Sometimes, I find some websites writing laplace law as: $$$$p = \gamma\frac{1}{R}$$$$ and some $$$$p = \gamma\frac{2}{R}$$$$ I can understand that the second form is a result of spherical interfaces where curvatures are of same radii, but what about the first equation, i got confused, (knowing that the radius was not multiplied by 2 so that 2 disappeared after simplifying)? What is the interpretation of such law?

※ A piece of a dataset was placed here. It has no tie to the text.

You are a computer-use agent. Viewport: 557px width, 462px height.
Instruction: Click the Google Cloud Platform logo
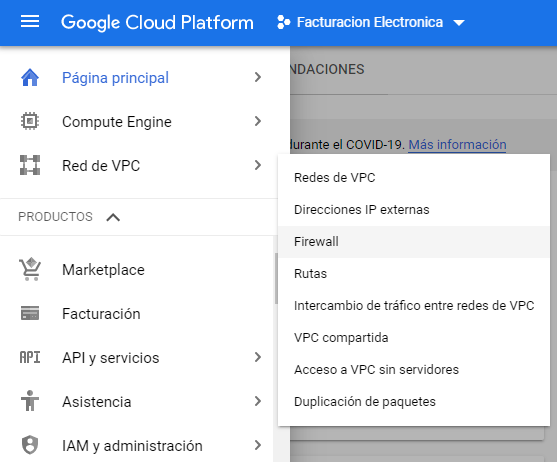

• Could you link one example of each? Apr 27, 2022 at 8:56
• @stafusa for example in this paper hal.sorbonne-universite.fr/hal-00783720/document equation (2.5), they included later that $\mu$ which is laplace pressure is $\gamma/r$ Apr 27, 2022 at 9:18

The Young–Laplace equation is usually written as

$$\Delta p = -\gamma\left(\frac{1}{R_1}+\frac{1}{R_2}\right), \label{1}\tag{1}$$

where $$\Delta p$$ is the Laplace pressure, the pressure difference across the fluid interface (the exterior pressure minus the interior pressure), $$\gamma$$ is the surface tension (or wall tension) [...] and $$R_{1}$$ and $$R_{2}$$ are the principal radii of curvature.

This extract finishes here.